- **Records shown**
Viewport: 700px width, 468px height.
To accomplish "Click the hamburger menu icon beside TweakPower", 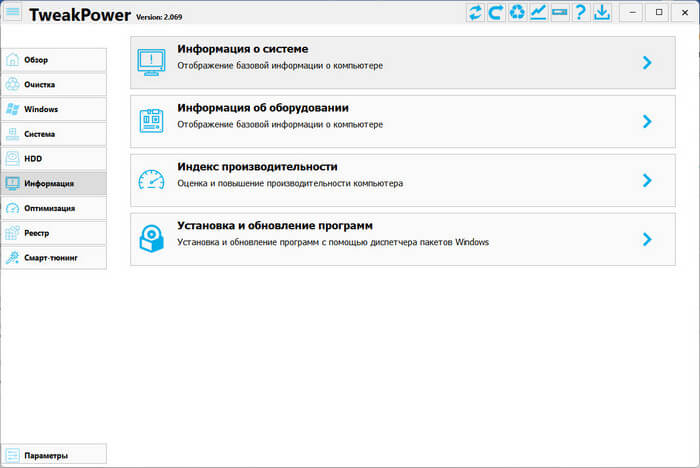I will (x=13, y=13).
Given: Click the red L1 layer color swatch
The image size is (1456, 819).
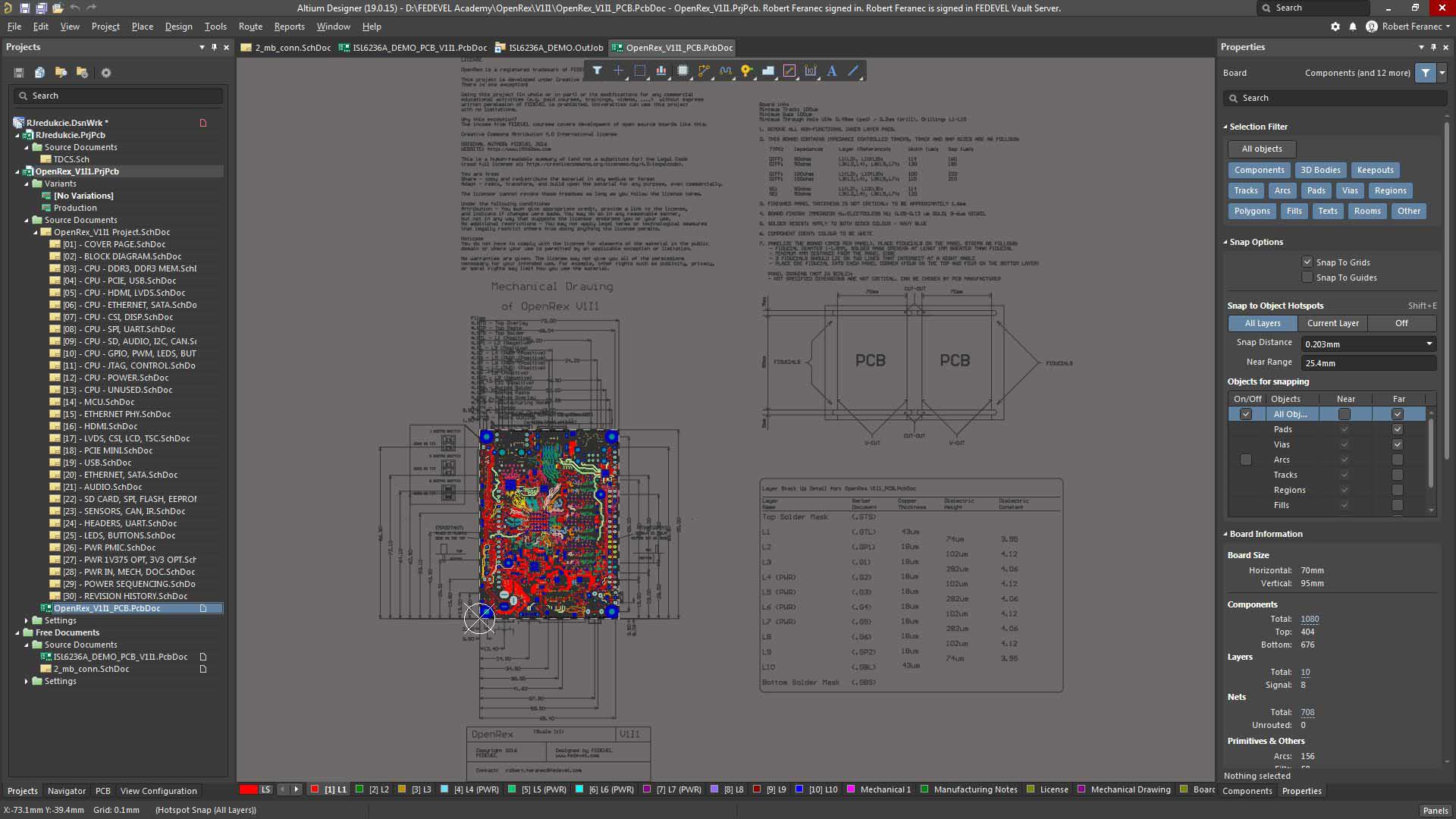Looking at the screenshot, I should [x=315, y=789].

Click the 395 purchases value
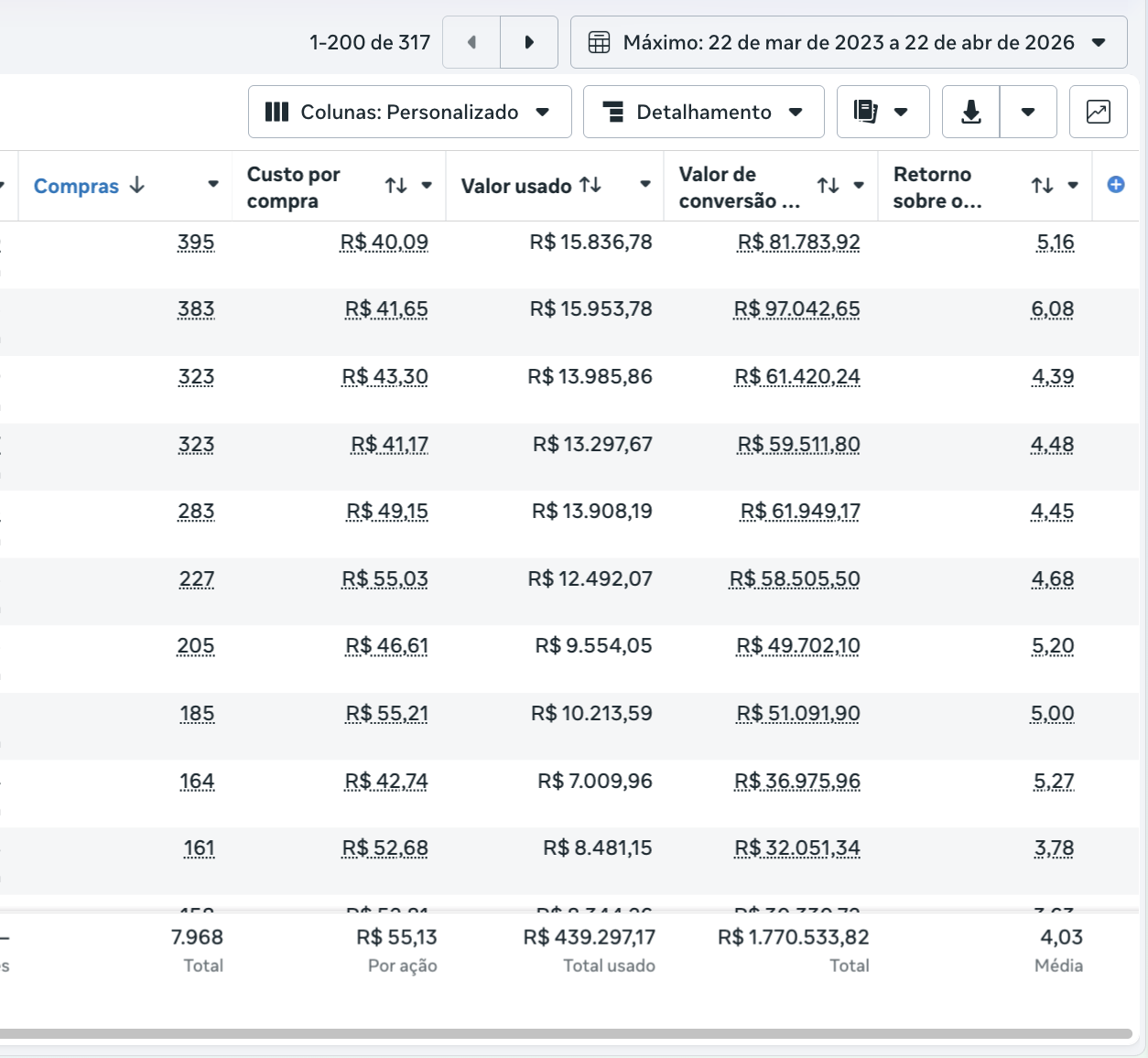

- **Work required**
Reproduce the records from the line containing "Given: Click the red L1 layer color swatch" through the end, substituting "orders" for "purchases" and leaving all else unchanged. Omit the pictures from your answer.

- **Solution**
Given: Click the red L1 layer color swatch
The image size is (1456, 819).
Looking at the screenshot, I should [x=315, y=789].

Click the 395 orders value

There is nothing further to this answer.